## Written problem 1:
In the datacenter shutdown article, reproduce the passage that begins at the words "Everyone on your" and stops after the words "simple:  Microsoft Excel.".
## Written problem 2:
What program does the datacenter shutdown article say was used to put together the shutdown/startup playbook?

## Document:
Unless your datacenter is the size of a broom closet, chances are you cannot easily get away with throwing the master power switch to bring up infrastructure and servers in the right order.  Obviously you’re not going to use a power switch to shut everything down ungracefully either, but what may not be so obvious is that a graceful shutdown or startup of servers and infrastructure in random order may not be the best choice considering the health of the environment.

In order to understand the correct shutdown/startup order for your environment, you need to fully understand the web of datacenter dependencies which can range from simple to highly complex.  Knowing your datacenter dependencies means having good documentation of its components:  servers (including clusters), applications, storage, authentication, network, power, cooling, etc.  Virtualization adds a layer as well as I will show in a moment.  Let’s look at a few high level examples of dependencies:

  • Users depend on applications, workstations, network, VDI, etc.
  • Applications depend on databases, network, authentication, storage, other applications, etc.
  • Highly available databases depend on shared storage, clustered servers, etc.
  • Clustered servers depend on shared storage, authentication, network, quorum, etc.
  • Shared storage and network depends on power and cooling.
  • Consolidated virtual infrastructures (including VDI) depend on everything.

The list above may not completely fit your environment, but it should start to get you thinking about what and where the dependencies are in your environment.  Let me re-emphasize that without knowledge of how data flows in your environment, you won’t be able to come up with an accurate dependency tree.  Shutdown and startup orders aside, you’re in a scary position.  Start documenting quickly.  Talk to your peers, developers, managers, etc. to tie your datacenter components together.

So what does the dependency list above mean and how does it translate into a shutdown/startup order?  Well, workstations and VDIs typically have no dependencies and can be shut down first.  Application servers (including VMs) can be shut down next (except for the vCenter server – we’ll need that to shut down VMs and hosts).  Database cluster shutdown follows with the caveat that not all cluster nodes should be shut down at the same time – stagger the shutdown so as not to hang quorum arbitration risking potential corruption of data.  At this point, if all VMs are shut down, we can use vCenter shut down all ESX/ESXi hosts and then the vCenter server.  At this point, authentication should no longer be needed so let’s shut down the domain controllers.  Getting to the end of the list, we can shut down shared storage, SAN switches, and networking equipment (in that order).  Lastly, we pull the plug on phone systems, Twitter, cooling, and then sever the link to street power.  No really, just kidding – Twitter is not that much of a dependency.  I can quit Twitter any time I want.

Now that we know shutdown order, startup order is typically simple – startup order is the reverse or inverse of the shutdown order.  Example:  Throw the switch for street power.  Engage cooling.  Turn on the PBX.  Fire up the network switches and routers.  SAN switches (go grab a coffee) then shared storage.  Domain controllers, ESX hosts, vCenter, app servers, blah blah blah.  You get the idea.

Everyone on your staff has both lists above memorized right?  If not, you need to get it documented in a shutdown/startup playbook.  I don’t feel one needs complex software or hired technical writers to put this together.  If you understand the dependencies, 85% of the work is already done.  My solution for what I put together was embarrassingly simple:  Microsoft Excel.

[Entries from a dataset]
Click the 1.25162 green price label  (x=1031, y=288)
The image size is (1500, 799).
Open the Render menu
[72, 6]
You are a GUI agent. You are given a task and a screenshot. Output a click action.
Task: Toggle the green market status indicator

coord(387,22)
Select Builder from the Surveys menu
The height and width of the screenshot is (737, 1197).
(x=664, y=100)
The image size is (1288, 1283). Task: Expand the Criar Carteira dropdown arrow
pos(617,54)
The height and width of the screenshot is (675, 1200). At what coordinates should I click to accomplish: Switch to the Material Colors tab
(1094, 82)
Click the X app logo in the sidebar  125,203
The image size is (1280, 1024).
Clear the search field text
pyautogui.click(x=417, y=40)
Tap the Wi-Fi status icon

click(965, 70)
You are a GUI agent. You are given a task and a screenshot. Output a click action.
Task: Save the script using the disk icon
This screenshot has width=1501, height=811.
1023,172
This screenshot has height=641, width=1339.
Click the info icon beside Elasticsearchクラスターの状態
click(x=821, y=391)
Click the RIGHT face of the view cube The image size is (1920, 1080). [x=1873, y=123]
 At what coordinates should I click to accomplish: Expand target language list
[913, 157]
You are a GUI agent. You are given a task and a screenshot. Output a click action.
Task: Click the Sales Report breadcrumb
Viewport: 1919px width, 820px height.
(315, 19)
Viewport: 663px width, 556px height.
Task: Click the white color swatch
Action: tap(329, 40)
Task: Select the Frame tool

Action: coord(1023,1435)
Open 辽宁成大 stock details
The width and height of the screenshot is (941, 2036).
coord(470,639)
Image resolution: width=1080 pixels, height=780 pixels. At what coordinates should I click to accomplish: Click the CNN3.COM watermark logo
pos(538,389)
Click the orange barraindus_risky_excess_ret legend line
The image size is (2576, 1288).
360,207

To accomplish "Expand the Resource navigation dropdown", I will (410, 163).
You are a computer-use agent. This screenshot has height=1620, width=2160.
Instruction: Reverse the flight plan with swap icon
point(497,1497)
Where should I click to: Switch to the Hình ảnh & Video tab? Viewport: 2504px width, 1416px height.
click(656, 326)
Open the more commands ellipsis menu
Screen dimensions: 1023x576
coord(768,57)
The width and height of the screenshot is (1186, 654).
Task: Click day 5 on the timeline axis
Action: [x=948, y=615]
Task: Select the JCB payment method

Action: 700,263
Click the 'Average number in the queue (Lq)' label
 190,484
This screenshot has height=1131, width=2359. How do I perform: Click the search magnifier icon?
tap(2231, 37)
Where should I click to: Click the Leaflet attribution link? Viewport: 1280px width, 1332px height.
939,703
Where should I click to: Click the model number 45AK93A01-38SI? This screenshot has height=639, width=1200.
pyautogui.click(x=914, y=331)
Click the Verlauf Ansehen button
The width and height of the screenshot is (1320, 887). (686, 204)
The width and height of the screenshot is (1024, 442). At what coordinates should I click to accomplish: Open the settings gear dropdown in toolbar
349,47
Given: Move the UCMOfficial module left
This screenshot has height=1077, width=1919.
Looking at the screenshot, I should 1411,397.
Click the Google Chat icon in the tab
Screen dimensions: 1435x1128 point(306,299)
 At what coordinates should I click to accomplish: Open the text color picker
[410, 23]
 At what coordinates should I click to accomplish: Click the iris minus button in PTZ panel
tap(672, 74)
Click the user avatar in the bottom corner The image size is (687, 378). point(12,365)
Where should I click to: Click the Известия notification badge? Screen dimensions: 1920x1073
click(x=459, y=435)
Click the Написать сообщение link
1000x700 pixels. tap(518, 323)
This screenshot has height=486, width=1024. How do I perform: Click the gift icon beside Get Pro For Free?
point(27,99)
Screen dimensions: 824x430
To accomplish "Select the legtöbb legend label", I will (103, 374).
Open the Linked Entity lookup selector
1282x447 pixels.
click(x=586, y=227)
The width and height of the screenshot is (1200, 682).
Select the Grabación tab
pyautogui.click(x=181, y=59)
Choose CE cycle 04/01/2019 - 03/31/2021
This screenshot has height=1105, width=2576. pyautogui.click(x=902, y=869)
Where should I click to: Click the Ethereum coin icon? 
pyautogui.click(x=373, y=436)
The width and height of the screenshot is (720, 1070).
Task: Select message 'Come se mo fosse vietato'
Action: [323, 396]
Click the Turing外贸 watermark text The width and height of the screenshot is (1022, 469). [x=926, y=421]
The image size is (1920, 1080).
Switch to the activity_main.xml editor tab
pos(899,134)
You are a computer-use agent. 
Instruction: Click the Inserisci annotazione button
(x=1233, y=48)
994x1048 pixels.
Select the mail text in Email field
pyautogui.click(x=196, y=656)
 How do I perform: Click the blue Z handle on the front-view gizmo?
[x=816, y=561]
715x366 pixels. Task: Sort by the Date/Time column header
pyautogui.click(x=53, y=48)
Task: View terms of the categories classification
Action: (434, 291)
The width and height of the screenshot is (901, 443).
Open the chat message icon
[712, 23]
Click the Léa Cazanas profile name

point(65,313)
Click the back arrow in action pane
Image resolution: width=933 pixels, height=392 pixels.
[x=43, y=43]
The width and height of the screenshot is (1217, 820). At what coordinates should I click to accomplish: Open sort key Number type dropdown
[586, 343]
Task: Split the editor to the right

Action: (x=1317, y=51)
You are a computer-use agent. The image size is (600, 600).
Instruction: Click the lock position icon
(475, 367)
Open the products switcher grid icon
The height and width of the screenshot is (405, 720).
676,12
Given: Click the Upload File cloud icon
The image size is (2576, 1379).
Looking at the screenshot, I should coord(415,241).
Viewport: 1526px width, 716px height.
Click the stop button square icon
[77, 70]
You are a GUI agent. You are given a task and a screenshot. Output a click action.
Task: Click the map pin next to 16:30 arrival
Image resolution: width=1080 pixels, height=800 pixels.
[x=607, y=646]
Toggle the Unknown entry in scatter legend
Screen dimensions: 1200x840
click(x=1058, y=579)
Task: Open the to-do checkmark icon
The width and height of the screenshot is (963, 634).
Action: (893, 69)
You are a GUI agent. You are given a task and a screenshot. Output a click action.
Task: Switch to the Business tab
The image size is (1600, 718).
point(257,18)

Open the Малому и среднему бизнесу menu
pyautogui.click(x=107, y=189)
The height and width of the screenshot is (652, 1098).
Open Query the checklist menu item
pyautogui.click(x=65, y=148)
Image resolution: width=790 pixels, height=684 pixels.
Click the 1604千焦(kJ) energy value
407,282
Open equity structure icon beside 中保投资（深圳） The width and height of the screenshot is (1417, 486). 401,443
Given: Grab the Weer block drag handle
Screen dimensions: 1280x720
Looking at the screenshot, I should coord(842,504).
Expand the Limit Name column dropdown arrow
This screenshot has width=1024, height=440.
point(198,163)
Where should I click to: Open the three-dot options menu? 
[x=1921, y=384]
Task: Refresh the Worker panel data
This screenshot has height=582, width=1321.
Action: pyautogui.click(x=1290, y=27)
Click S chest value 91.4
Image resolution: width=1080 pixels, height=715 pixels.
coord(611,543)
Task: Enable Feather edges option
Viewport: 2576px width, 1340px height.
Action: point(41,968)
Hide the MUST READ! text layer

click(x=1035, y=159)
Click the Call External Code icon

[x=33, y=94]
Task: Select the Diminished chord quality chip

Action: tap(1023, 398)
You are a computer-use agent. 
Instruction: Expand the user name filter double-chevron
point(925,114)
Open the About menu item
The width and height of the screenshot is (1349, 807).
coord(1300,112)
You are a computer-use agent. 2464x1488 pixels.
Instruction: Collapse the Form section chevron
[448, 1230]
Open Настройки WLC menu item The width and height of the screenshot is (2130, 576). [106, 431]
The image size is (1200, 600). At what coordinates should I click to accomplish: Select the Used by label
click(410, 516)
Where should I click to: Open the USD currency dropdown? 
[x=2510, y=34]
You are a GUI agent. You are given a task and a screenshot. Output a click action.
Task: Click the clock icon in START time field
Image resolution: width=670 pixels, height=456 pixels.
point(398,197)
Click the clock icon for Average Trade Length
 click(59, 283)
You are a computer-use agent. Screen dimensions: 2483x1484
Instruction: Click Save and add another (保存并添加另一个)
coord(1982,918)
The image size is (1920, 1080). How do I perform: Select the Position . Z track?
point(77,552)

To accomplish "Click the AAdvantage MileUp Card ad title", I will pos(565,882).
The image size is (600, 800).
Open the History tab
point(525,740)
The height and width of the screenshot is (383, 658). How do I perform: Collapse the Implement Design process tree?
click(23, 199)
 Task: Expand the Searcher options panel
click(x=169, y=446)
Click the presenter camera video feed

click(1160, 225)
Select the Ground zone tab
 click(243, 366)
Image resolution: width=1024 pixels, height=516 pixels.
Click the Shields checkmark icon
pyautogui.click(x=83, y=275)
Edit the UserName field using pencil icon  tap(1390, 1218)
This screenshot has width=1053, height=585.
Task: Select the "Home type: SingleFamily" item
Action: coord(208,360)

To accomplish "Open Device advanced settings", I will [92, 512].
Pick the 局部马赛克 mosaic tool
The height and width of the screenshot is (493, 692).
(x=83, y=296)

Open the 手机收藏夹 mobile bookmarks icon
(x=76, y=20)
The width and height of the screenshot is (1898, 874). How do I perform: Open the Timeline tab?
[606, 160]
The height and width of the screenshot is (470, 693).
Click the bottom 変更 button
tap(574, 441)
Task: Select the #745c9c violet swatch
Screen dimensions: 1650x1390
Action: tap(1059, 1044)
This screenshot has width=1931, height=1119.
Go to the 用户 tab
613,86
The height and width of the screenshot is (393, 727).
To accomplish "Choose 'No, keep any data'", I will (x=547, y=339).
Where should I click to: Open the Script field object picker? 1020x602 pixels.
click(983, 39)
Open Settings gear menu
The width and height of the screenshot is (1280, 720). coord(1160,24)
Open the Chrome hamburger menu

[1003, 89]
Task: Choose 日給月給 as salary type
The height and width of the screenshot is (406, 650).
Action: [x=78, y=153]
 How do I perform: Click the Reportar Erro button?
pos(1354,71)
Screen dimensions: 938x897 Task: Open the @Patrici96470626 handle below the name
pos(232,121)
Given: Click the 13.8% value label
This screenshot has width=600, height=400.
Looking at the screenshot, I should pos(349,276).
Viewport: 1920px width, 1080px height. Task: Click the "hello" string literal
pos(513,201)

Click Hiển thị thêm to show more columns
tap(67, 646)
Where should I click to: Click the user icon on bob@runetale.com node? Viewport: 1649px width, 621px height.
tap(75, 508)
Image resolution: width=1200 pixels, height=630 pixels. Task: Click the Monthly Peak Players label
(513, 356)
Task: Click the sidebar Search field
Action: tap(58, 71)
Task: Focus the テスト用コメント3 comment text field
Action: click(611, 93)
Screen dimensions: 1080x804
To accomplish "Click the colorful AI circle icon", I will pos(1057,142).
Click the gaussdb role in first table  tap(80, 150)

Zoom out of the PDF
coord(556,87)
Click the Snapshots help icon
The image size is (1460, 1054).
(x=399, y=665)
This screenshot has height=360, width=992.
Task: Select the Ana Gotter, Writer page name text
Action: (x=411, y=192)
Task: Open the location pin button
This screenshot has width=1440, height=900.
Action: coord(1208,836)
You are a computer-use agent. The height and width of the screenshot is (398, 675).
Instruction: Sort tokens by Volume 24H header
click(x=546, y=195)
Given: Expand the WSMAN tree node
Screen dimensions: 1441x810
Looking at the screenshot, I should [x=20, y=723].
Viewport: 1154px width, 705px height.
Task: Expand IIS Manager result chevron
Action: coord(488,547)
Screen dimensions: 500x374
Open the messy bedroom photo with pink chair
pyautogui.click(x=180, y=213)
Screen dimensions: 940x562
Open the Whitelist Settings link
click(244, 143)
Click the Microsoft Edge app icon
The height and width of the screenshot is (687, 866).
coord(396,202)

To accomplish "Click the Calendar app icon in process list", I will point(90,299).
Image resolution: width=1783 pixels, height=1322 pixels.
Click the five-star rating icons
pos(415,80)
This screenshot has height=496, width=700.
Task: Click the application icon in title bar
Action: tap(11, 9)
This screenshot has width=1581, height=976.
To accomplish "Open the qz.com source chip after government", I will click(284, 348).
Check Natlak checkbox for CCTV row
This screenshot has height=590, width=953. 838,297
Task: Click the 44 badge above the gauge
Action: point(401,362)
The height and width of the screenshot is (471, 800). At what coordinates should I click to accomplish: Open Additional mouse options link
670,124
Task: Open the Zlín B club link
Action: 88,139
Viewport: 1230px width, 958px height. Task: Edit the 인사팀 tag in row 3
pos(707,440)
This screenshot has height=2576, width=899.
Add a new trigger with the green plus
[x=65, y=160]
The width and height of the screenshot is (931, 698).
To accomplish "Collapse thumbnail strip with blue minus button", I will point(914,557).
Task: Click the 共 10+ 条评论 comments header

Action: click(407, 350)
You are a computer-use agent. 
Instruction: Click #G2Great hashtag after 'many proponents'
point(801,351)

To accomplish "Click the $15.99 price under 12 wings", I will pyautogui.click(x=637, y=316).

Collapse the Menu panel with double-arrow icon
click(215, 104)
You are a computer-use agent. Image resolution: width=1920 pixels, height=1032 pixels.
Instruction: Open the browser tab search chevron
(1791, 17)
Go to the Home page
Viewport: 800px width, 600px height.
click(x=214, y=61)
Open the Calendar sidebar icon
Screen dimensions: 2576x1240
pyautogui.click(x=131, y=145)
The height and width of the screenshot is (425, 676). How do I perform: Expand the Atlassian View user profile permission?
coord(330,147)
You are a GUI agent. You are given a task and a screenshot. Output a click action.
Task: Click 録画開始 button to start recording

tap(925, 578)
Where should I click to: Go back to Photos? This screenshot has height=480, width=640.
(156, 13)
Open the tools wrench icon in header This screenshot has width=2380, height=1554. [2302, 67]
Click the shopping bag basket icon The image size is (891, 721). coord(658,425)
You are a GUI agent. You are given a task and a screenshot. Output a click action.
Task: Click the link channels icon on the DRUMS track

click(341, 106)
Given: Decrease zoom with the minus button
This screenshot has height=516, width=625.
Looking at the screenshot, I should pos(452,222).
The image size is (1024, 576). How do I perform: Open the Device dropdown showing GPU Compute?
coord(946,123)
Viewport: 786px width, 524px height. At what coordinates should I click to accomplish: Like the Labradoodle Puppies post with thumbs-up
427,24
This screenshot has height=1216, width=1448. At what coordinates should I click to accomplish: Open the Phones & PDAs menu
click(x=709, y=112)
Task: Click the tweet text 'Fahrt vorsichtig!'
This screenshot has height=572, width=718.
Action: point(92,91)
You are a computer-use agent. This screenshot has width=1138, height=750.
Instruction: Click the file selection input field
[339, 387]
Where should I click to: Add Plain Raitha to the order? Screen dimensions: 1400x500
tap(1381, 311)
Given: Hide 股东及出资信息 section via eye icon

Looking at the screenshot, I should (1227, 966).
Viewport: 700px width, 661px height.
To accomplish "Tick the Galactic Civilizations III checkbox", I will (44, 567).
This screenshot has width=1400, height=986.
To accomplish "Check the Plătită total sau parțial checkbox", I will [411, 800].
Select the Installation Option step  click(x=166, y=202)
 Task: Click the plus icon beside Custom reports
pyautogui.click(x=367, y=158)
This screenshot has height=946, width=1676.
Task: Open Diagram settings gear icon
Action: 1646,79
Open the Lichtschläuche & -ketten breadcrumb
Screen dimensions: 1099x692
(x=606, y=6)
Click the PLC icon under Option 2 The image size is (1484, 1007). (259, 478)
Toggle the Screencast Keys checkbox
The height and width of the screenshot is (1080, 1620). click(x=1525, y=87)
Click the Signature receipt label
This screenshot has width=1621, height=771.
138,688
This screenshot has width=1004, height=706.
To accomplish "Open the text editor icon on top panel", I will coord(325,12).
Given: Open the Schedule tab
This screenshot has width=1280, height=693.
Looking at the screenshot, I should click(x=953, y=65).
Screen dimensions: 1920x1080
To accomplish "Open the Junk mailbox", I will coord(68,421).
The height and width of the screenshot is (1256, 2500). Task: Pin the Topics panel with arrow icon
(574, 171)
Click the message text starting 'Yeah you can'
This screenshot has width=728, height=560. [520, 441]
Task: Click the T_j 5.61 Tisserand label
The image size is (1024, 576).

## Expected answer 1:
Everyone on your staff has both lists above memorized right?  If not, you need to get it documented in a shutdown/startup playbook.  I don’t feel one needs complex software or hired technical writers to put this together.  If you understand the dependencies, 85% of the work is already done.  My solution for what I put together was embarrassingly simple:  Microsoft Excel.

## Expected answer 2:
Microsoft Excel.